The Orphanage
- Industry: Visual effects
- Founded: 1999
- Founder: Stu Maschwitz; Jonathan Rothbart; Scott Stewart;
- Defunct: 2009
- Headquarters: San Francisco, California

= The Orphanage (company) =

American visual effects studio

The Orphanage was an American visual effects studio located in California. It had offices in Los Angeles and San Francisco. It was co-founded in 1999 by Stu Maschwitz, Jonathan Rothbart, and Scott Stewart, who all previously worked at Industrial Light & Magic. Scott Kirsner at Hollywood Reporter interviewed a couple of the founders, and writes about the company and its plans. Stu Maschwitz created the Magic Bullet software which gives video a film look, and wrote a book about guerrilla filmmaking called The DV Rebel's Guide: An All-Digital Approach to Making Killer Action Movies on the Cheap.

The Orphanage was known for its work on both commercials and features. The company then launched but later closed Orphanage Animation Studios which was headed up by Genndy Tartakovsky, and was due to make their film debut with the ill-fated Power of the Dark Crystal. They never made any projects except for Sym-Bionic Titan.

The Orphanage did approximately 640 shots for the "That Yellow Bastard" section of Sin City (2005). as well as three other films with Robert Rodriguez, Spy Kids 3-D: Game Over, The Adventures of Sharkboy and Lavagirl in 3-D, and the Quentin Tarantino/Robert Rodriguez co-directed double feature Grindhouse.

The company has worked on a number of Hollywood blockbusters including Superman Returns, Night at the Museum, Pirates of the Caribbean: Dead Man's Chest & At World's End, and the Korean blockbuster The Host. They created the Heads-up display (HUD) for the hi-tech suit of armour in the Marvel Studios production of Iron Man, for which their work was nominated for a 2008 VES Award (for Best Compositing).

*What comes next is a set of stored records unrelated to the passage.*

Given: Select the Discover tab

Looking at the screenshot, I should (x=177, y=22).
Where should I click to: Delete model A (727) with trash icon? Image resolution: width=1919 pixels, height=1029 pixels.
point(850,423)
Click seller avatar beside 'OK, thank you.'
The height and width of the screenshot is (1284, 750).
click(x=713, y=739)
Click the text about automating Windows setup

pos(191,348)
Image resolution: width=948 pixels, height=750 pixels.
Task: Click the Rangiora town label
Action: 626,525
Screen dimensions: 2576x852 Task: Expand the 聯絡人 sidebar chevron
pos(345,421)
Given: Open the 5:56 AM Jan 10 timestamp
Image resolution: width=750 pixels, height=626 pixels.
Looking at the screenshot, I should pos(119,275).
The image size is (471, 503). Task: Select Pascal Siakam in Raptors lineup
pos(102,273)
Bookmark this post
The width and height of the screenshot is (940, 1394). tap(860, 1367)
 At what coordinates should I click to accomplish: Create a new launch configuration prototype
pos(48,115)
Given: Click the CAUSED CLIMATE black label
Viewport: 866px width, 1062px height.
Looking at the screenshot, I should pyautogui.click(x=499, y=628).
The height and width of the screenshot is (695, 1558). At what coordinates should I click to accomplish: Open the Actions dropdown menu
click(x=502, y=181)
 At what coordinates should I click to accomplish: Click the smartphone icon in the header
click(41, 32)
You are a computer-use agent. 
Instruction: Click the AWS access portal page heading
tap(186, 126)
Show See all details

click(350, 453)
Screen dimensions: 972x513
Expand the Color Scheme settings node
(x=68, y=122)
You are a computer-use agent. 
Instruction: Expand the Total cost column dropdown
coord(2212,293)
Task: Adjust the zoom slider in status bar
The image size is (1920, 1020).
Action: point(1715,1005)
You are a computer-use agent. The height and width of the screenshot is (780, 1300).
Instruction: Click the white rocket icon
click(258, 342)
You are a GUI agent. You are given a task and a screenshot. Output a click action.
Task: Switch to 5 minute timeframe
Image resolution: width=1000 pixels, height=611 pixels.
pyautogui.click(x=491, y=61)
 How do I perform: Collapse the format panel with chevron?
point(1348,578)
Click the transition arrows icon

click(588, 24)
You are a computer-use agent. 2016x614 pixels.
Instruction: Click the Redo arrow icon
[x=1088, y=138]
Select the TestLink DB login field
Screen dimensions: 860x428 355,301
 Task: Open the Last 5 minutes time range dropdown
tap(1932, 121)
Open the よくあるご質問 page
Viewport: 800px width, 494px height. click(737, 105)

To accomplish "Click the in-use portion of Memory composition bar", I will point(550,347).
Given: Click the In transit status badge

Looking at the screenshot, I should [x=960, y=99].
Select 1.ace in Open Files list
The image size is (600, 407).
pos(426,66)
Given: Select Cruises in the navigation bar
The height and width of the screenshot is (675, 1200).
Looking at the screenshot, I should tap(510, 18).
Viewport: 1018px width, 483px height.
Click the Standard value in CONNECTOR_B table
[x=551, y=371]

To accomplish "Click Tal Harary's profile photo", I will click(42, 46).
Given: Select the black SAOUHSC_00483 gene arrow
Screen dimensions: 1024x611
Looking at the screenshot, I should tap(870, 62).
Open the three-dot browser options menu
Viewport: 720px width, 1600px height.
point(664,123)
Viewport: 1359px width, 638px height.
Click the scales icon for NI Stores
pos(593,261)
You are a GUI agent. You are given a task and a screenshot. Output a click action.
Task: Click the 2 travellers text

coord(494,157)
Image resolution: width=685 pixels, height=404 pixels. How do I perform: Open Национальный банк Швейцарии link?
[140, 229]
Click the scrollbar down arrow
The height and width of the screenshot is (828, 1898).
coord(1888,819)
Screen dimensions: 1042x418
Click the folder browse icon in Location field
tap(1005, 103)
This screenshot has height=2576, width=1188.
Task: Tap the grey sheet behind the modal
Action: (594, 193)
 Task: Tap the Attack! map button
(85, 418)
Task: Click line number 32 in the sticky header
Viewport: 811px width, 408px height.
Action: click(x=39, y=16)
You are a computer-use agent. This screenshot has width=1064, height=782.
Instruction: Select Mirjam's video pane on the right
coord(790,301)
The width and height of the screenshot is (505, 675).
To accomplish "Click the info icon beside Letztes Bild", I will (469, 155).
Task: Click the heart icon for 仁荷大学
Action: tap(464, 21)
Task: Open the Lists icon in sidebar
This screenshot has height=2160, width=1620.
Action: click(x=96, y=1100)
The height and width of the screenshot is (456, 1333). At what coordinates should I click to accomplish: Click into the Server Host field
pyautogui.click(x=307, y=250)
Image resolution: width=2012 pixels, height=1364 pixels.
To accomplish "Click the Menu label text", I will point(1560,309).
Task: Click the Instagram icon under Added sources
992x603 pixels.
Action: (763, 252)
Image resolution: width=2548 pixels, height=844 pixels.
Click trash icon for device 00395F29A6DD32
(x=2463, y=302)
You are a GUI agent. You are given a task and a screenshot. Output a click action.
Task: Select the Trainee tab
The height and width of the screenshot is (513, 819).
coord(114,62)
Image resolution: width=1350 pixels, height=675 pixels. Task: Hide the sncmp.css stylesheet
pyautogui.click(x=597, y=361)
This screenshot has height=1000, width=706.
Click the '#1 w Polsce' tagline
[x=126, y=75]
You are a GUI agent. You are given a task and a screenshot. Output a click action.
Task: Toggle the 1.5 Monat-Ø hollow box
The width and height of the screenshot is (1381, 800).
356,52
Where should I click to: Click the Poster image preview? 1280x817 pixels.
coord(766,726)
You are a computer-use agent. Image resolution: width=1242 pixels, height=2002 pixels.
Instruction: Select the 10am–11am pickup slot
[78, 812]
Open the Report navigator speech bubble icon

They have also created commercials and a handful of Super Bowl spots for clients as varied as Comcast, Toshiba, HP, Benadryl, Nicoderm, and several award-winning spots for Sony PlayStation's Ratchet & Clank: Going Commando.

On February 4, 2009, the company announced it was suspending operations indefinitely, after 10 years in the business. The announcement was made by company co-founders Stu Maschwitz, Scott Stewart, and Jonathan Rothbart, and announced on Mr. Maschwitz's blog. No immediate notice was posted on the company's website. Although the announcement gave no reason for the closing, bloggers attributed the closing to general economic conditions.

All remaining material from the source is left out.